Suheri Harahap MSi, Dosen UIN-SU, Tokoh Pemuda Sumut dan Bakal Calon Bupati Tapanuli Selatan pada Pilkada 2020
Seorang pemikir zaman renaisans Niccolò Machiavelli (1469-1527), telah berhasil menciptakan sebuah teori politik-kekuasaan kekuasaan yang cukup fenomenal, sekaligus kontroversial. Pemikiran dan gagasan tentang teori “Politik Menghalalkan Segala Cara” itu ia tuangkan secara apik lewat karyanya “Il Principe” (The Prince/Sang Penguasa). Kendati buku itu banyak mendapat kritik dan kutukan, namun diam-diam banyak juga politisi dan aktor kekuasan yang terpesona dan menjadikannya hand-book dalam sejarah politik dunia, bahkan di Indonesia.
Dalam teorinya itu Machiavelli menyebut, bahwa ‘siapa yang menguasai senjata dia akan mengalahkan yang tidak menguasai senjata’.
Begitulah. Senjata dalam politik adalah modal. Modal menjadi penting dalam pertarungan politik, tidak terkecuali dalam konteks kontestasi pemilihan pemimpin lewat pilkada.
Dapat dipastikan, hampir mindset semua partai politik telah mengamini dan menguatkan teori ini, sehingga siapapun calon pemimpin harus melewati tahapan dengan perspektif modal.
Dalam aliran ideologi liberalisme, faham yang mengajarkan tentang freedom, kebebasan bagi invidivu dalam menguasai produksi sehingga muncul kekuasaan pemilik modal akan menguasai kekuatan ekonomi dan politik. Paham liberalis ini juga terus berjuang dengan menggunakan modal (kapital) dengan segala cara untuk menguasai sumber daya alam yang ada demi kepentingan politi-ekonomi global.
Indonesia sebagai negara yang dilahirkan dengan ideologi Pancasila dengan falsafah gotong-royong sebagai budaya bangsa dan menggunakan politik Pancasila yang berbeda dengan ideologi-ideologi besar dunia seperti liberalism, kapitalisme, sosialisme, marxisme, komunisme dan Islam.

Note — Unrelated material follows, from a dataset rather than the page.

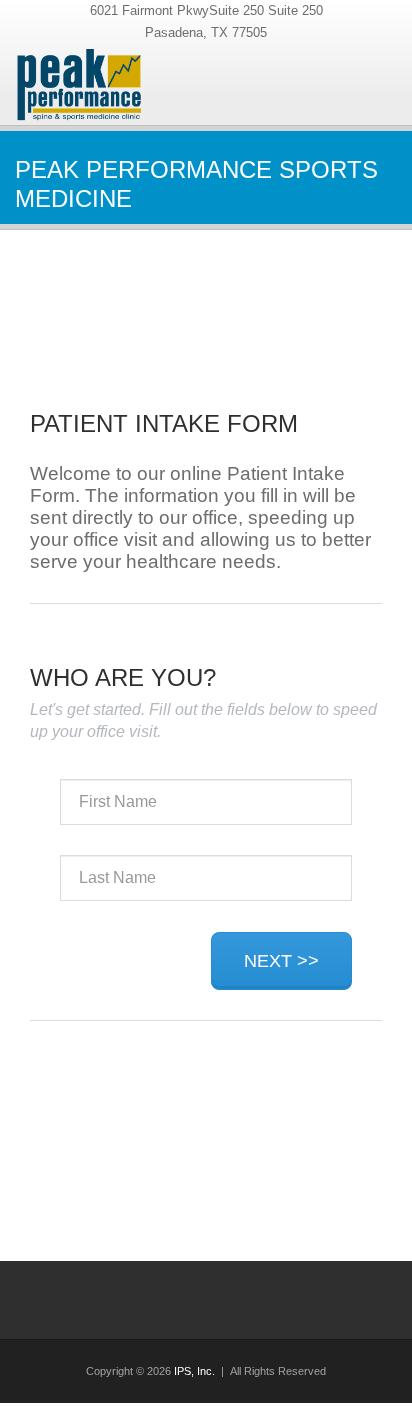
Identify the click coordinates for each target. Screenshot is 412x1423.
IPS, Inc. (194, 1371)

Pancasila harus digelorakan sebagai payung hukum dalam perebutan kekuasaan di Indonesia bahkan dalam mewujudkan pemikiran politik Soekarno tentang Trisakti (berdikari, berdaulat dan berkepribadian) akan terasa penting untuk dicapai oleh para pemimpin dari semua tingkatan pusat sampai daerah.
Dulu banyak pemimpin masuk penjara dulu baru jadi pemimpin, tapi sekarang jadi pemimpin dulu baru masuk penjara. Jadi kepala daerah bukan akhir, tapi mensejahterakan rakyat adalah amanah konstitusi UUD 1945 dan tujuan negara yang termaktub dalam proklamasi kemerdekaan Indonesia.

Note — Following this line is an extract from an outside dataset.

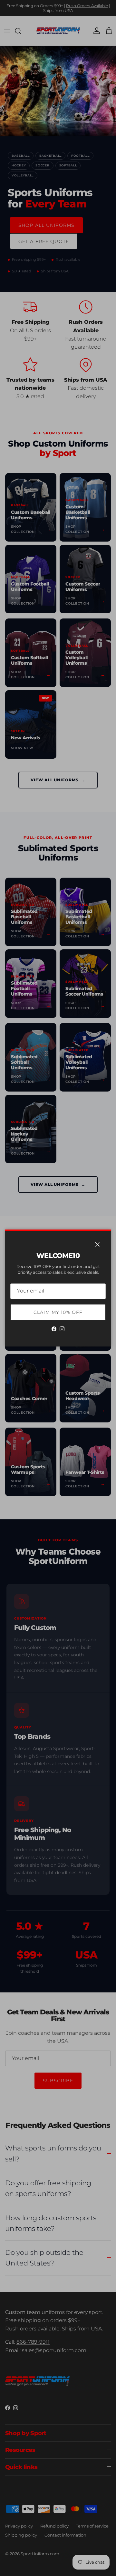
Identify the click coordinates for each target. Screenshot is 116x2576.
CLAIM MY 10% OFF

Apakah penyelenggara pemilu mampu melaksanakan semua tahapan pilkada sebagai wujud perebutan kekuasaan secara jurdil dan demokratis di negeri ini? Kesiapan kita untuk melakukan transisi demokrasi dengan mendorong Pilkada yang independen dan bebas politik uang. Rakyatlah pemegang kedaulatan dalam demokrasi di Indonesia bukan uang dan kekuasaan serta bukan raja seperti dalam negara teokrasi. Disamping itu, nilai-nilai agama menjadi penting untuk meminimalisir berbagai kecurangan dan motif politik. Prilaku politisi yang bergabung dengan partai politik sedang diuji dalam berdemokrasi, sebab partai politik sebagai pilar demokrasi jangan sampai menjadi alat kekuasaan tapi sebagai tempat rakyat untuk menyalurkan aspirasi politik yang bebas dan transparan.
Tahun 2020 sebagai tahun pilkada akan dilaksanakan secara serentak termasuk di Tapanuli Selatan. Daerah ini merupakan kawasan yang sangat kuat agama Islam dan adat budaya Angkola dengan sistem kekerabatan “dalihan na tolu”.
Adalah fakta yang tak dapat dipungkiri, bahwa tradisi politik yang sering dipraktekkan selama ini dalam merebut kekuasaan adalah dengan mengandalkan kekuatan modal (hepeng) atau dalam bentuk praksis ldengan menggunakan strategi ‘serangan fajar’.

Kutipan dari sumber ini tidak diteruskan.